Laminar provides exactly-once processing semantics through checkpointing and automatic recovery mechanisms.

Overview

Checkpoints are consistent snapshots of pipeline state that enable recovery.

Component	Description	Storage
Source Offsets	Position in each source partition	Object Storage
Operator State	Aggregation buffers, window state, join state	Object Storage
Metadata	Checkpoint ID, timestamp, status	PostgreSQL

Configure checkpointing behavior in your pipeline settings.

Setting	Description	Default
`checkpointIntervalMs`	Time between checkpoints	60000 (1 min)
`checkpointTimeoutMs`	Max time for checkpoint completion	600000 (10 min)
`minPauseBetweenCheckpoints`	Minimum gap between checkpoints	0
`maxConcurrentCheckpoints`	Number of in-flight checkpoints	1

{
  "checkpointing": {
    "checkpointIntervalMs": 60000,
    "checkpointTimeoutMs": 600000
  }
}

Laminar achieves exactly-once processing through coordinated checkpointing.

When a failure occurs, Laminar automatically recovers from the last successful checkpoint.

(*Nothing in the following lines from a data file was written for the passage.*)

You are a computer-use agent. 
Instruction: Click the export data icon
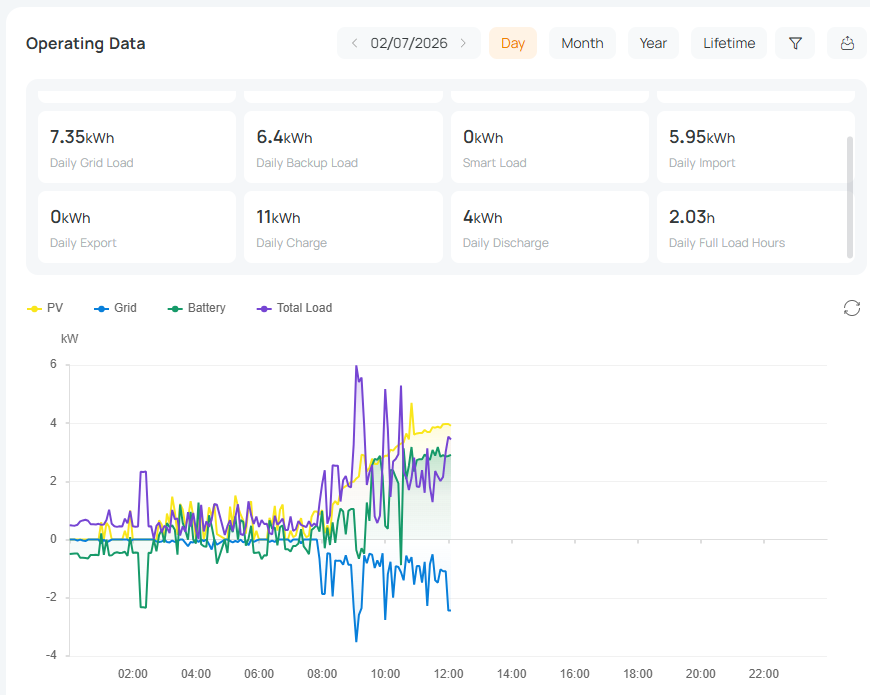pyautogui.click(x=847, y=43)
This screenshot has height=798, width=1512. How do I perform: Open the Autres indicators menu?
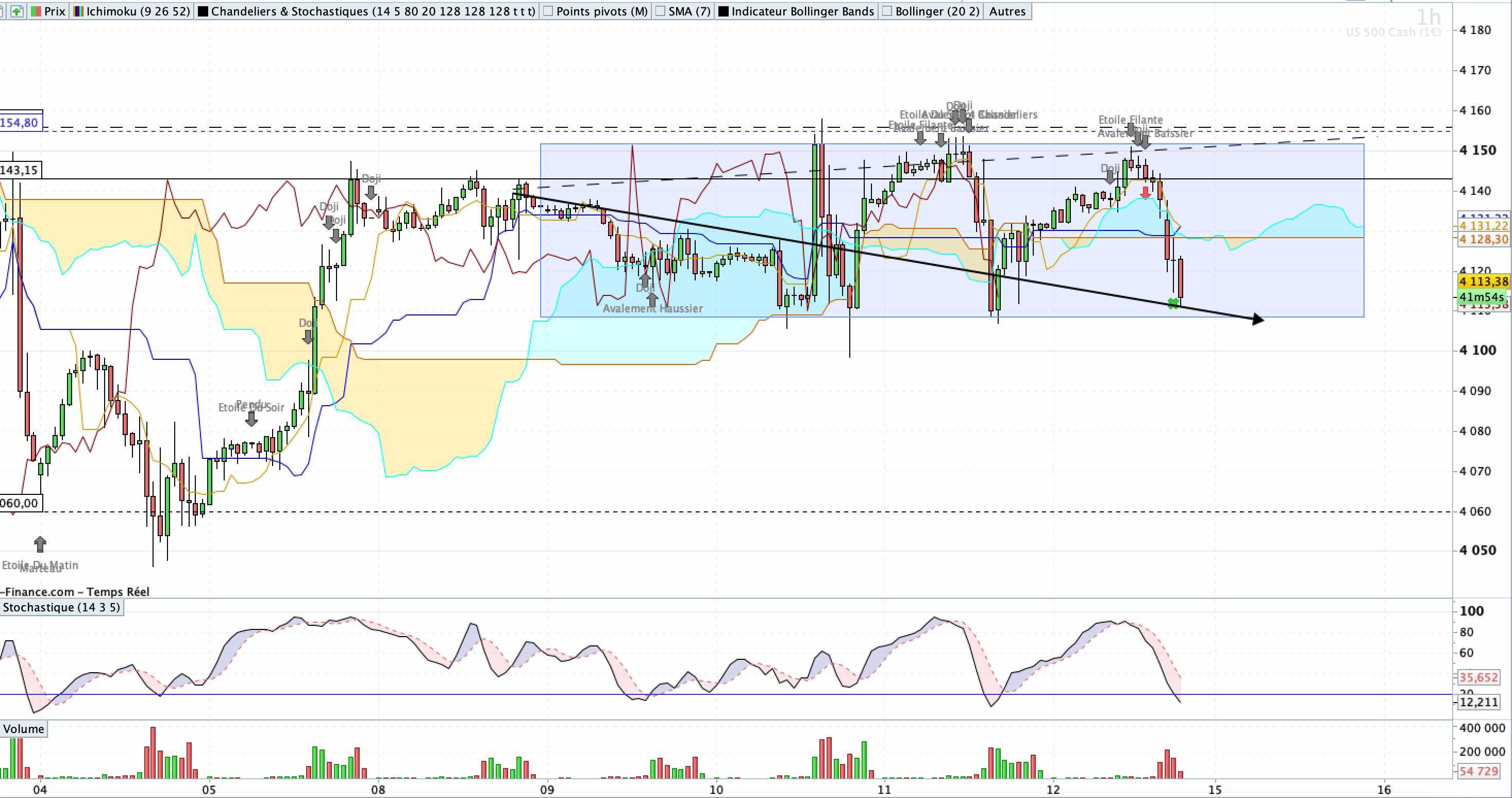(x=1007, y=11)
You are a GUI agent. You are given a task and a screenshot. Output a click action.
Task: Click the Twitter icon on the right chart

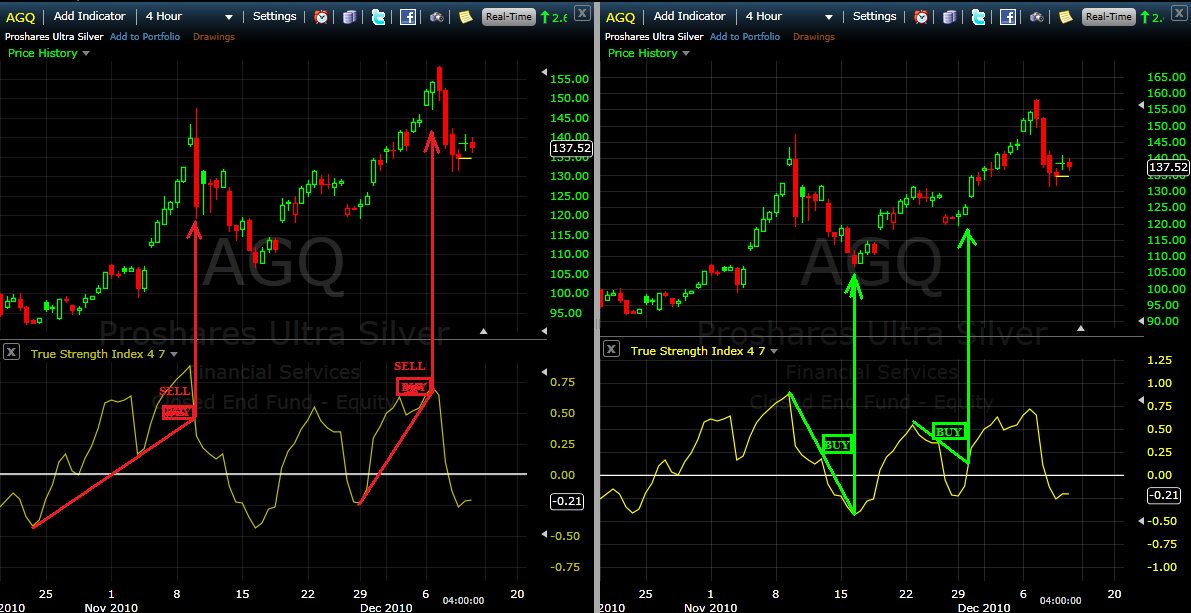point(978,16)
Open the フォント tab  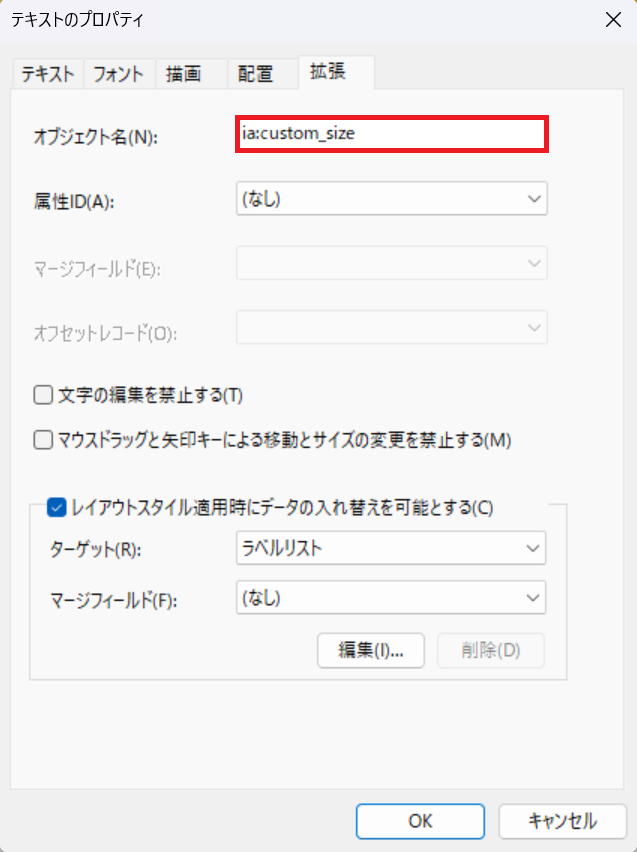118,74
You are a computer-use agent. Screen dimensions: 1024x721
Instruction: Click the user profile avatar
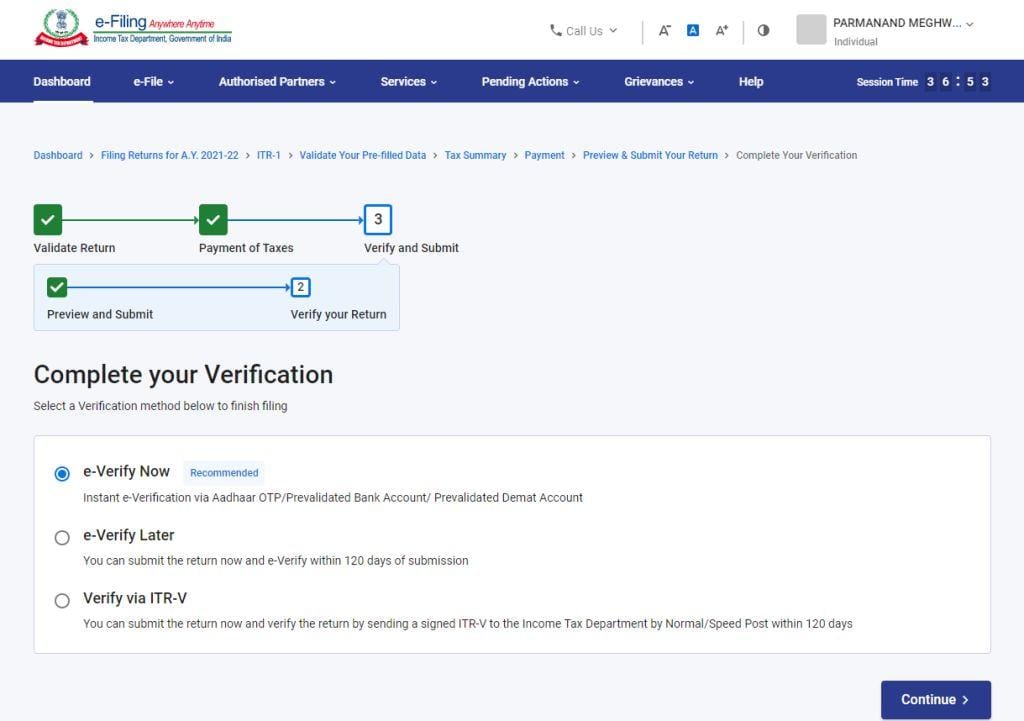pyautogui.click(x=811, y=30)
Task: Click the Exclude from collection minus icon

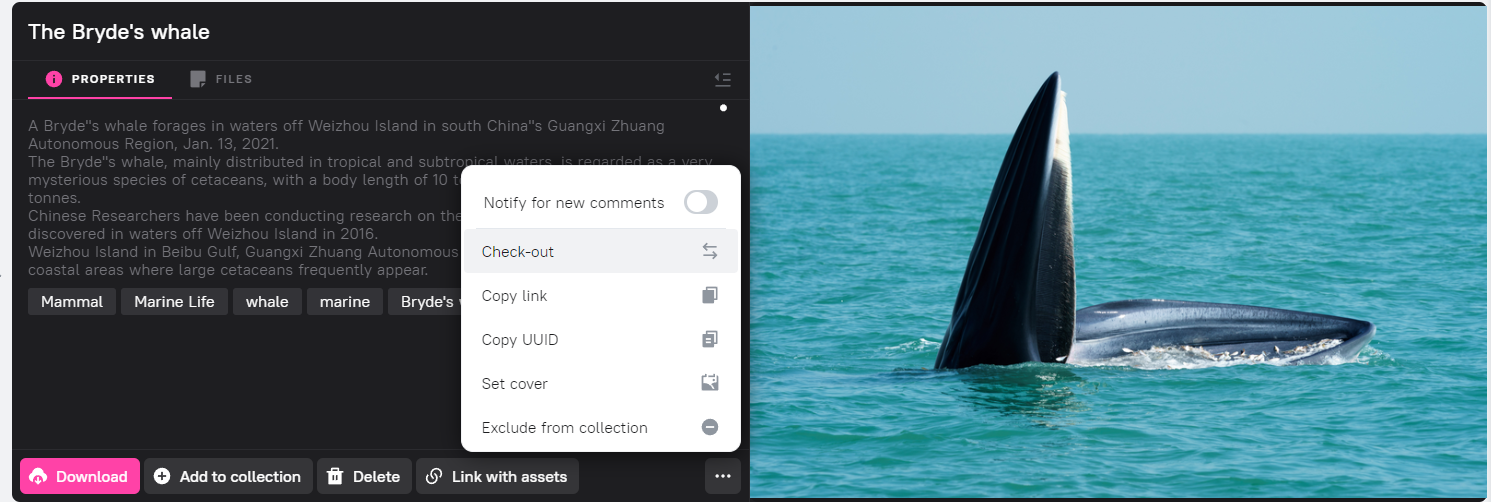Action: (x=709, y=427)
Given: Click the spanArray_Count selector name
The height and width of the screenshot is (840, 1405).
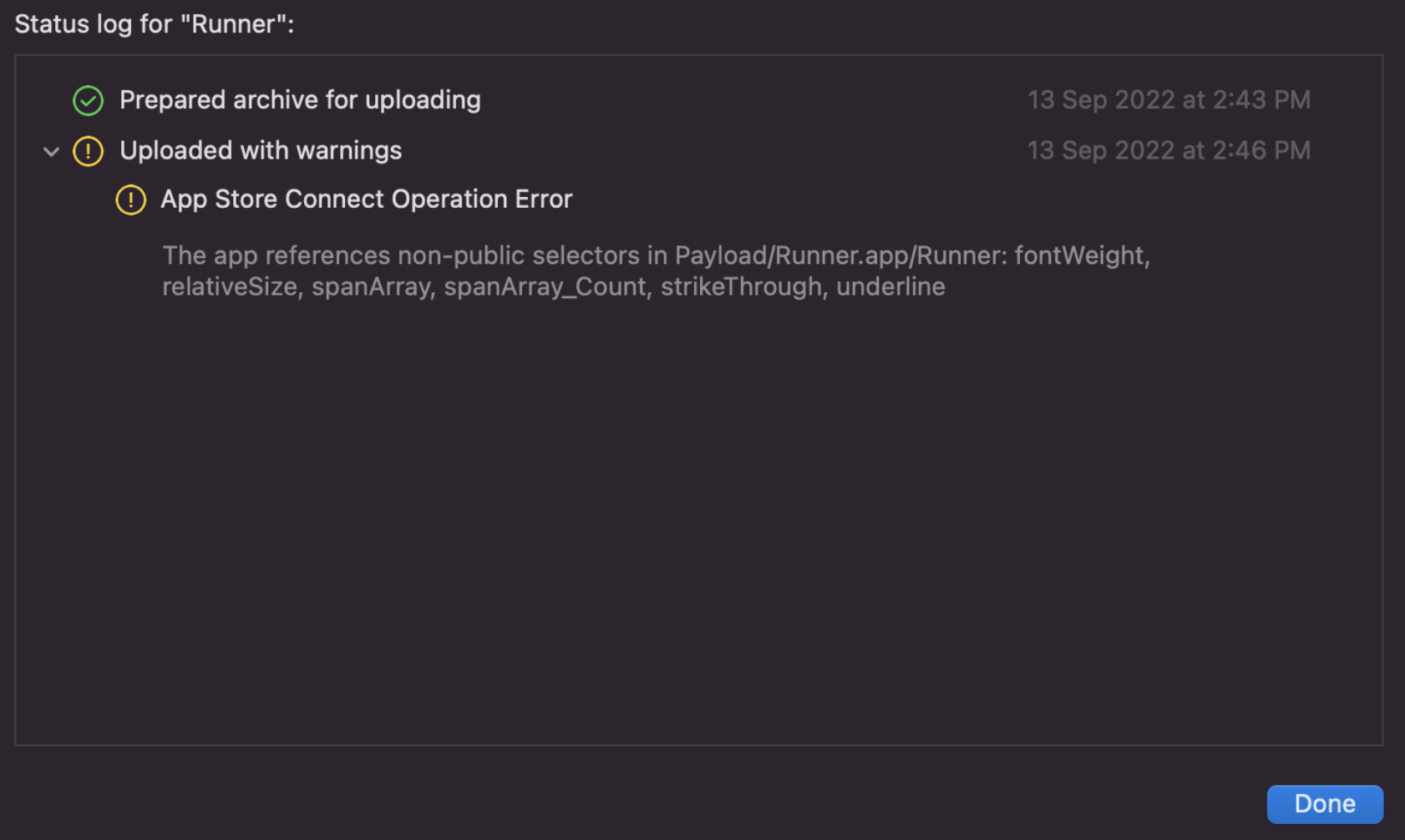Looking at the screenshot, I should coord(545,287).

Laminar uses a Parquet-based state backend for checkpoint storage.

Property	Description
Format	Apache Parquet with Zstd compression
Storage	S3, GCS, Azure Blob, or local filesystem
State Tables	GlobalKeyedTable, ExpiringTimeKeyTable

Track checkpoint and recovery metrics.

Metric	Description
`checkpoint_duration_ms`	Time to complete checkpoint
`checkpoint_size_bytes`	Size of checkpoint data
`checkpoint_failures`	Number of failed checkpoints
`recovery_time_ms`	Time to recover from failure
`records_reprocessed`	Records replayed after recovery